September 16, 2019
Username:
 In 2022-Expanding Access to Medical Resources

Topic:
Country: Philippines
Delegate Name: Riley Gailey

Country: Philippines
Committee: ECOSOC
Topic: Expanding Access to Medical Resources
Delegate: Riley Gailey
School: Williamston High School

As nations have begun to industrialize, access to medical resources has become stratified by the wealth of a nation. Today, ½ the world lacks access to essential medical services and 800 million people that do have access, spend at least 10% of their annual income on health care costs (WHO). Every nation is struggling to provide access to equal healthcare in the poorer sectors of their state. In lower income nations, 10% of their medicine is falsified or substandard, lacking adequate effectiveness of the limited medicine available. By reducing competition in the healthcare industry, costs of medical expenses will go down, making resources more affordable/available to all nations, specifically lower income nations struggling to provide a wide distribution of health care services to its citizens.
The Philippines has recently implemented their Universal Health Care Act (UHC). The law works to make sure every citizen has access to the same care under the guidelines provided by the government.
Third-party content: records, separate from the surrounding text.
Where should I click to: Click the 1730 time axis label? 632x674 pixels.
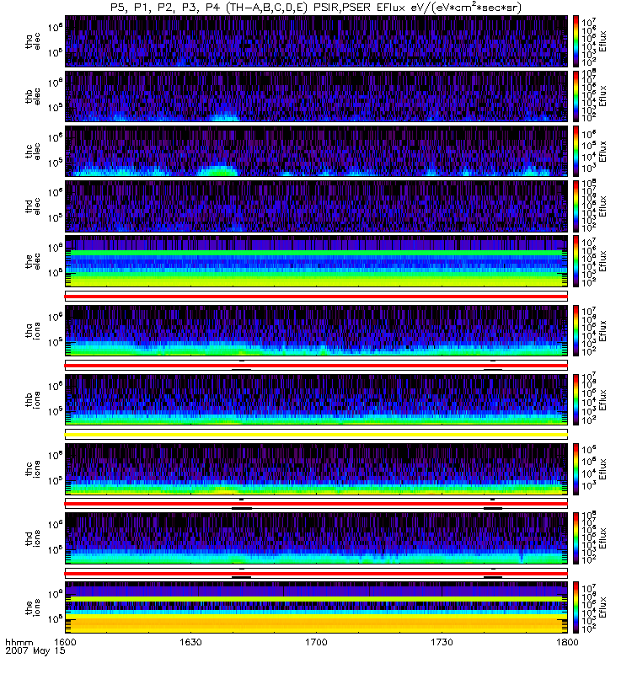pos(442,642)
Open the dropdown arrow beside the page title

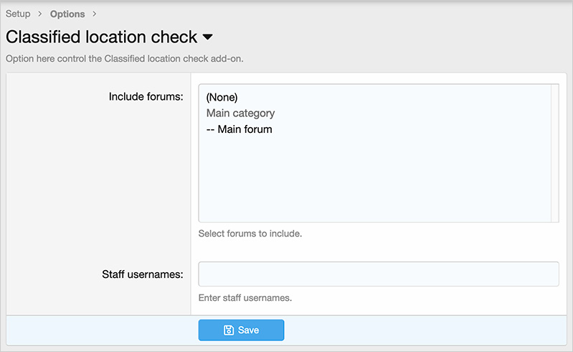(208, 37)
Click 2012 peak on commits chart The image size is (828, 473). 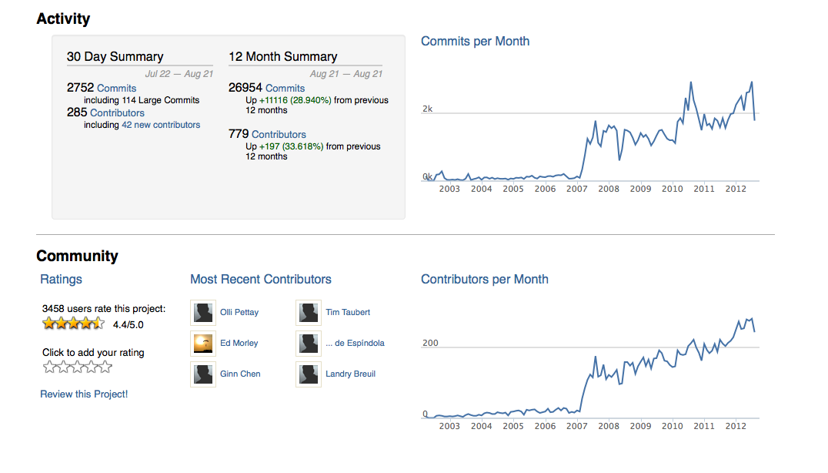click(x=751, y=82)
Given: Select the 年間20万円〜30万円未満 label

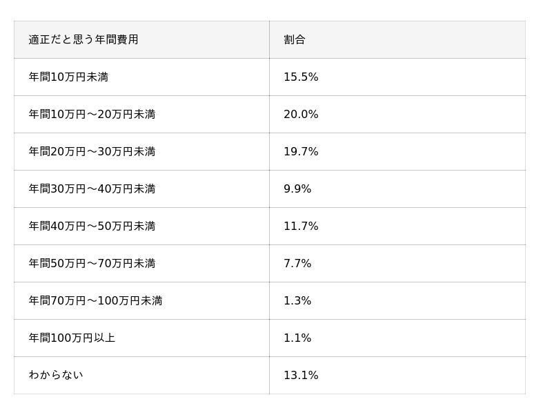Looking at the screenshot, I should pyautogui.click(x=92, y=152).
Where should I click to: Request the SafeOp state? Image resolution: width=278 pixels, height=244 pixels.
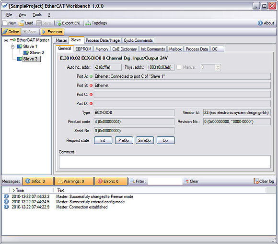click(144, 140)
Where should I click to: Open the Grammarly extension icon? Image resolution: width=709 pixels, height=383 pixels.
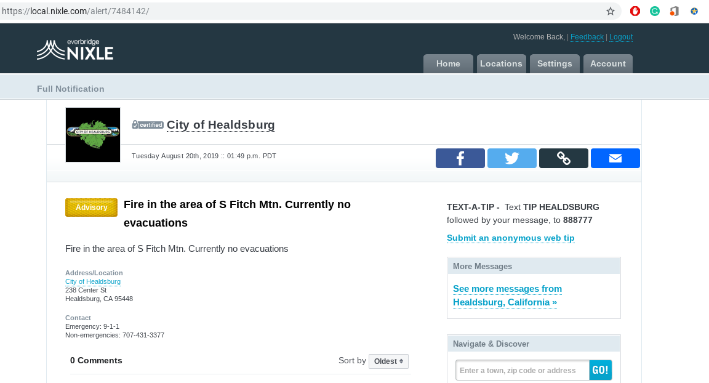[x=655, y=11]
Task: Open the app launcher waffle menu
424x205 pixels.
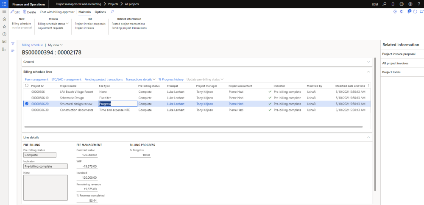Action: click(x=4, y=4)
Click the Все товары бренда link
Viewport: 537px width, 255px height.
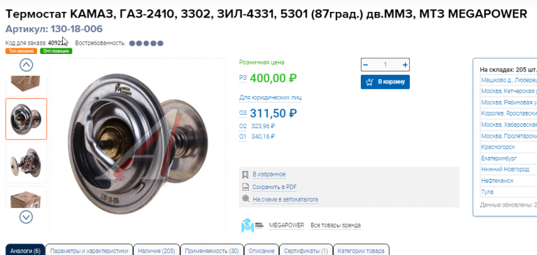336,226
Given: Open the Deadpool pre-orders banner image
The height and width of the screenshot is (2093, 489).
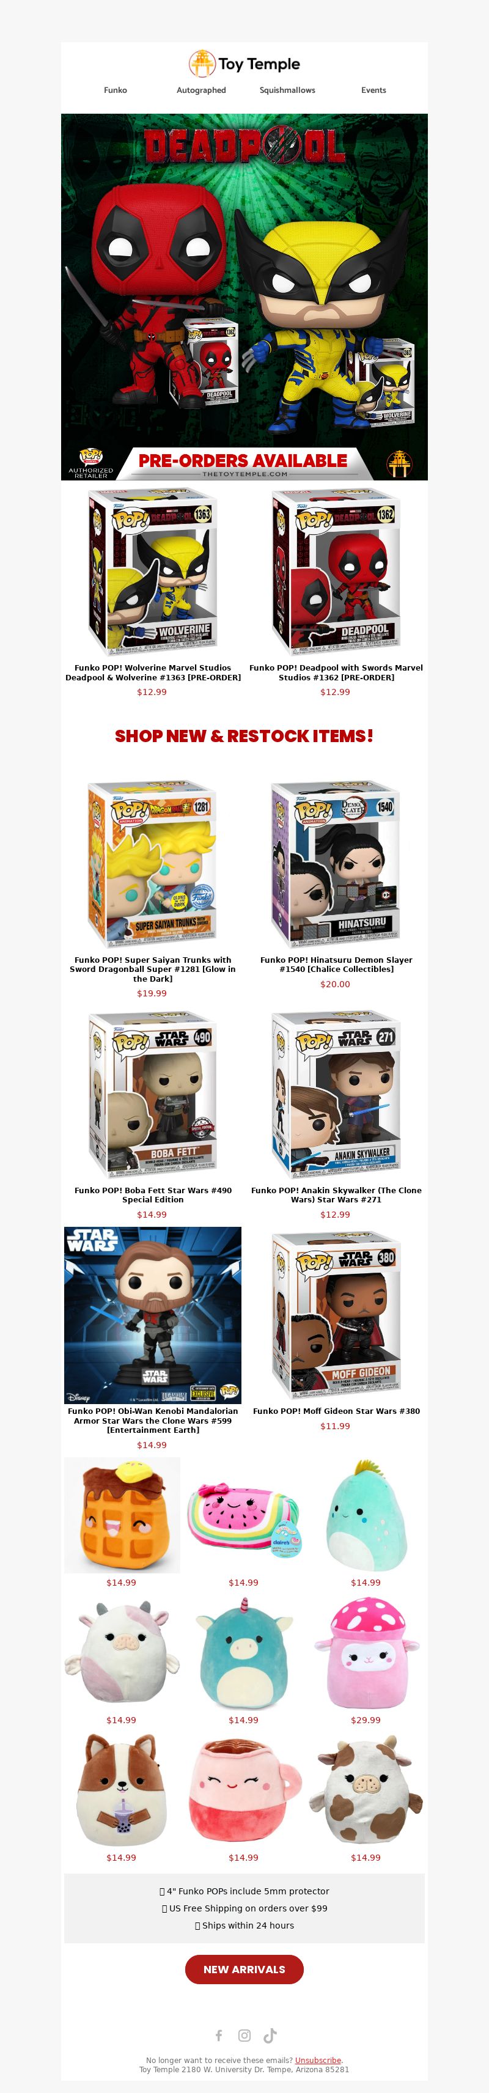Looking at the screenshot, I should coord(245,297).
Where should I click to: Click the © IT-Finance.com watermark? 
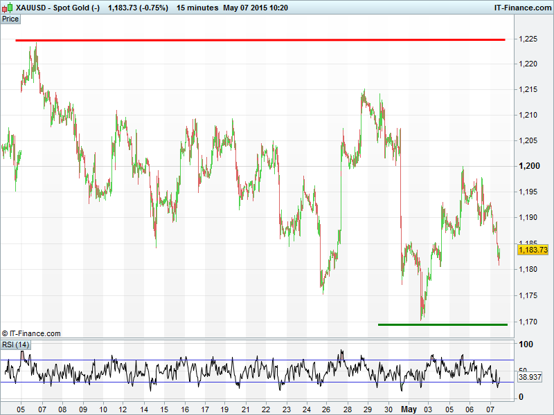pyautogui.click(x=32, y=333)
The problem with this policy is that there are not enough resources available to provide these medical services to all citizens, specifically those in more rural and remote areas of the nation that are harder to reach. Along with a lack of resources, medical technology in this lower income, developing country, is severely outdated. This makes the act wildly ineffective in providing adequate healthcare. Due to the more concentrated care of citizens living in urban centers, rural areas are experiencing increased poverty levels as compared to citizens based in larger cities. The Philippines lacks the resources to fully expand and fulfill the promise made in their Universal Care Act, although the act was recently amended during the pandemic to include covid care.
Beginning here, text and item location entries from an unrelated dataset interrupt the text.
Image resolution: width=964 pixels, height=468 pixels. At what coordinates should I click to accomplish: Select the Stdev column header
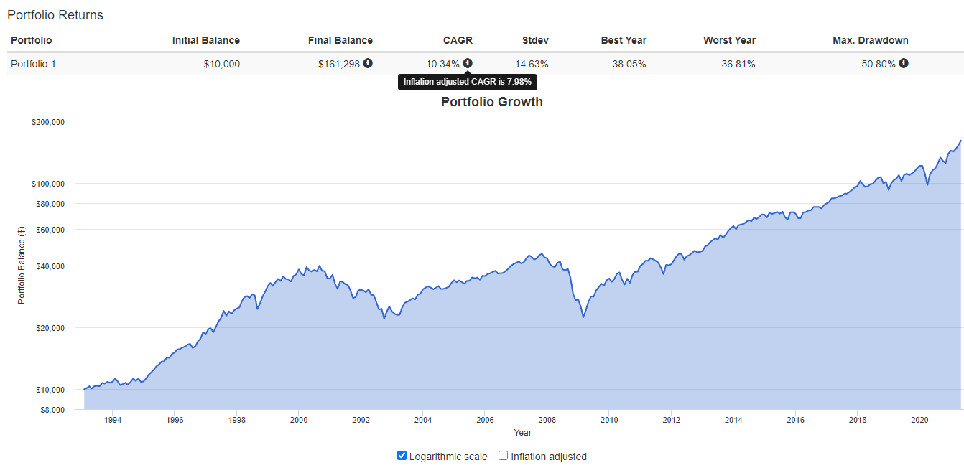(535, 40)
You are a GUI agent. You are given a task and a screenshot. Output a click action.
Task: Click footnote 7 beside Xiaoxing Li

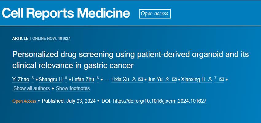click(x=215, y=78)
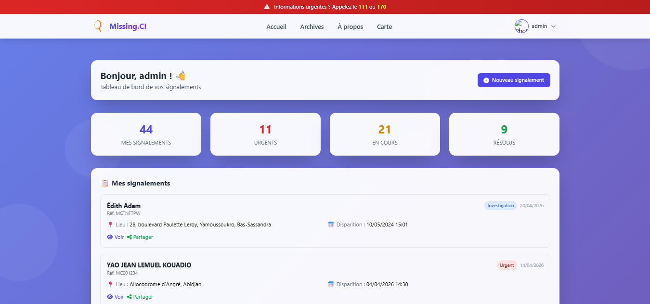Click the location pin beside boulevard Paulette Leroy
The width and height of the screenshot is (650, 304).
110,225
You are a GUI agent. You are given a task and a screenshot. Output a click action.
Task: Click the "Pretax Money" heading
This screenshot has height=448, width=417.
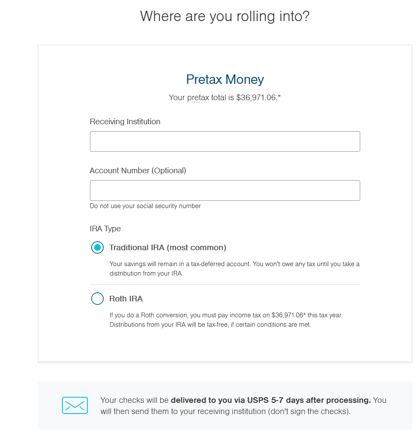225,80
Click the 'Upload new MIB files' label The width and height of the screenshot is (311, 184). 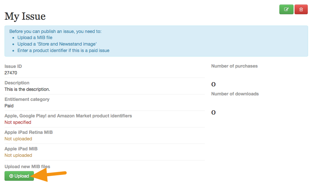pos(27,167)
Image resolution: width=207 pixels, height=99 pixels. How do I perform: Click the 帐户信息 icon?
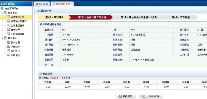pos(8,42)
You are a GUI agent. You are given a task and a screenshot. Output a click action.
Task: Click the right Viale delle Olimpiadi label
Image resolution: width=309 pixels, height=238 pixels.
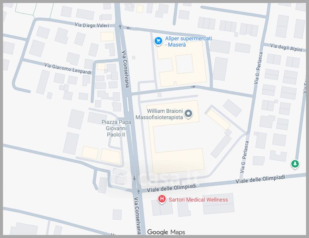point(260,179)
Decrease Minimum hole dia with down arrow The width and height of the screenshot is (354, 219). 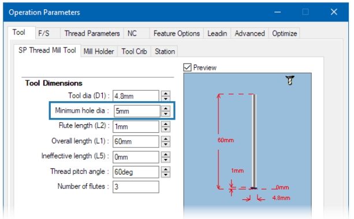tap(166, 114)
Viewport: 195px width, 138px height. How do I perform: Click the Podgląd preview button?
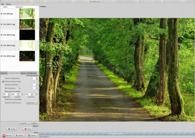[34, 123]
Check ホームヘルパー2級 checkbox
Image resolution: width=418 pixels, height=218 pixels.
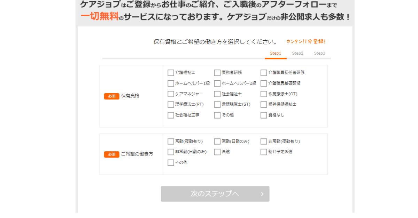click(217, 83)
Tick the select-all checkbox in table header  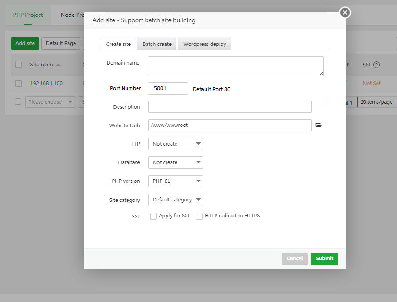pyautogui.click(x=19, y=65)
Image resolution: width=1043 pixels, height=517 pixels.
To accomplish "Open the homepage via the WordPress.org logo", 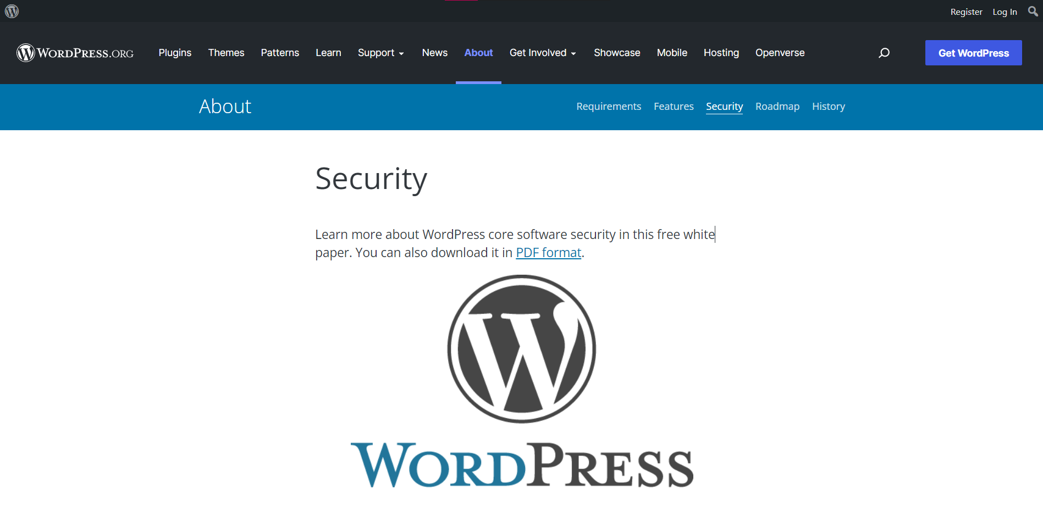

If more countries in the UN begin to adopt universal healthcare, this will decrease the financial burden of medical expenses for their poor, improving economic stability. The Philippines wishes to promote government investment into mobile care sites that would reach the non-urban and more remote areas of the country. This ensures that medical staff are not stretched thin in individual care centers. Telemedicine would also provide less expensive options for spreading health services. This not only reduces strain from government spending and doctors, but also the cost that these rural citizens normally face in travel expenses alone. In nations where universal healthcare is already available, the Philippines encourages adjustments of these policies to include COVID-19 care. As previously mentioned, reduced competition among healthcare will make universal health care not only more accessible to the public but also more easily available for middle and low income nations to take part in. This would include calling on certain nations to reduce the costs of some drugs such as insulin. The Philippines hopes to collaborate with Southeast Asian countries and those nations leading us in medicine, including the US, France, Canada, and Great Britain.